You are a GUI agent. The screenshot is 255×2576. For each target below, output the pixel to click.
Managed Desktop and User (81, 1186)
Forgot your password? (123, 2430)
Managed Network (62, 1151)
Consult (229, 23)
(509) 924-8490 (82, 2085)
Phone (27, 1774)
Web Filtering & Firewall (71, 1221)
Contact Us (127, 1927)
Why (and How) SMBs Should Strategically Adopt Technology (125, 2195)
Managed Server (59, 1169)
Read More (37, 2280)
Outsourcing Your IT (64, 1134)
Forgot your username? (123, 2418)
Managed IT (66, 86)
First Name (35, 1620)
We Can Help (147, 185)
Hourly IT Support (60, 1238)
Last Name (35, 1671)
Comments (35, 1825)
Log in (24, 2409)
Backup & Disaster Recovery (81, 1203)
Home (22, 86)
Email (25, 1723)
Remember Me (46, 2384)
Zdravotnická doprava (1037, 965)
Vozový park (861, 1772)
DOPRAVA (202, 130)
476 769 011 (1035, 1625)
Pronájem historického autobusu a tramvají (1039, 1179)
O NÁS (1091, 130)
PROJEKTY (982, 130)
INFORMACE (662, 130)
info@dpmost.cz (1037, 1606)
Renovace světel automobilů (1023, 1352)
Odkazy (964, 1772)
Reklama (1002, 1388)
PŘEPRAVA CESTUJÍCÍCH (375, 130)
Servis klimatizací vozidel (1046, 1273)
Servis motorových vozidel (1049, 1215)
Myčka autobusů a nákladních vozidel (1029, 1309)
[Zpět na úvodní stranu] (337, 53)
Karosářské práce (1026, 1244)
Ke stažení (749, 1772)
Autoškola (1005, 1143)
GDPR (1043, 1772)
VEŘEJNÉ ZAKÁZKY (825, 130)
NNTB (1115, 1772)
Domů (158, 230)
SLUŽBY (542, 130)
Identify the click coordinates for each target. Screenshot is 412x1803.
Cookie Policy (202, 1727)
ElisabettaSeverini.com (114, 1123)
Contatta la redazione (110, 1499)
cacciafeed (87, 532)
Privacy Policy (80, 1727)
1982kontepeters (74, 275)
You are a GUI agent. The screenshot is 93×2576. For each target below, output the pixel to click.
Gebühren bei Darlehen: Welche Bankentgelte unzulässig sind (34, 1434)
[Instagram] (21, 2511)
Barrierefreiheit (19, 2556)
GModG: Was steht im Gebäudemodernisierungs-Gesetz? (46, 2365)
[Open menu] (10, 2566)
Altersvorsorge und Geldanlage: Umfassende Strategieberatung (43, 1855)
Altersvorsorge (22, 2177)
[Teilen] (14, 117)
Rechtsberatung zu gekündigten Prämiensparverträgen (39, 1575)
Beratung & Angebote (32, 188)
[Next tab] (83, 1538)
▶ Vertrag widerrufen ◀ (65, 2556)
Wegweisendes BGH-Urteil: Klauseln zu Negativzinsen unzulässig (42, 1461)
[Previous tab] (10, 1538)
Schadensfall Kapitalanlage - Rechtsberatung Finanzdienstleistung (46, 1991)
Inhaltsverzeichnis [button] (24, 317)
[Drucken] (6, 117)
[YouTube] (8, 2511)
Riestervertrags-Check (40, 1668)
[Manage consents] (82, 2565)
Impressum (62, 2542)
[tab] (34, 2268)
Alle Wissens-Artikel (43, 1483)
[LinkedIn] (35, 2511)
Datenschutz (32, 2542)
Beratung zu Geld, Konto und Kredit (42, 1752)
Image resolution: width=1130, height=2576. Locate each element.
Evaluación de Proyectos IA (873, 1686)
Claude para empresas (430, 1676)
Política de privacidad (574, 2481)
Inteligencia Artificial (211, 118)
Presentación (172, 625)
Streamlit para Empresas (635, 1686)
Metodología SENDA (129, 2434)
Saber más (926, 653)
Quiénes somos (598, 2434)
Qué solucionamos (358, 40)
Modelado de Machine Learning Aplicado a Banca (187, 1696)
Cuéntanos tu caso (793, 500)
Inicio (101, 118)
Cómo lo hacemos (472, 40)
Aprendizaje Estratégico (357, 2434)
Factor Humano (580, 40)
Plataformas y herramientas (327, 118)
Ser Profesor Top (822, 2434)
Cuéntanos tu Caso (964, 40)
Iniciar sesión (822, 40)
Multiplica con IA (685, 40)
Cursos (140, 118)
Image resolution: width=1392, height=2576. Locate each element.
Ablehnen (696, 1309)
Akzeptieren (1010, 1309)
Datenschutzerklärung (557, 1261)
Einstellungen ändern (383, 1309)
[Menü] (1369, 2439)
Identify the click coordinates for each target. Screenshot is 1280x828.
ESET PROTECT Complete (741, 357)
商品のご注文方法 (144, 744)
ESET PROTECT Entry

REQUIRED ACTION >>
Look through the material and copy each line that has "Locate".

EXERCISE SOLUTION >>
Image resolution: width=1130, height=2576. Locate each element.
Image resolution: width=1392, height=2576. Locate each element.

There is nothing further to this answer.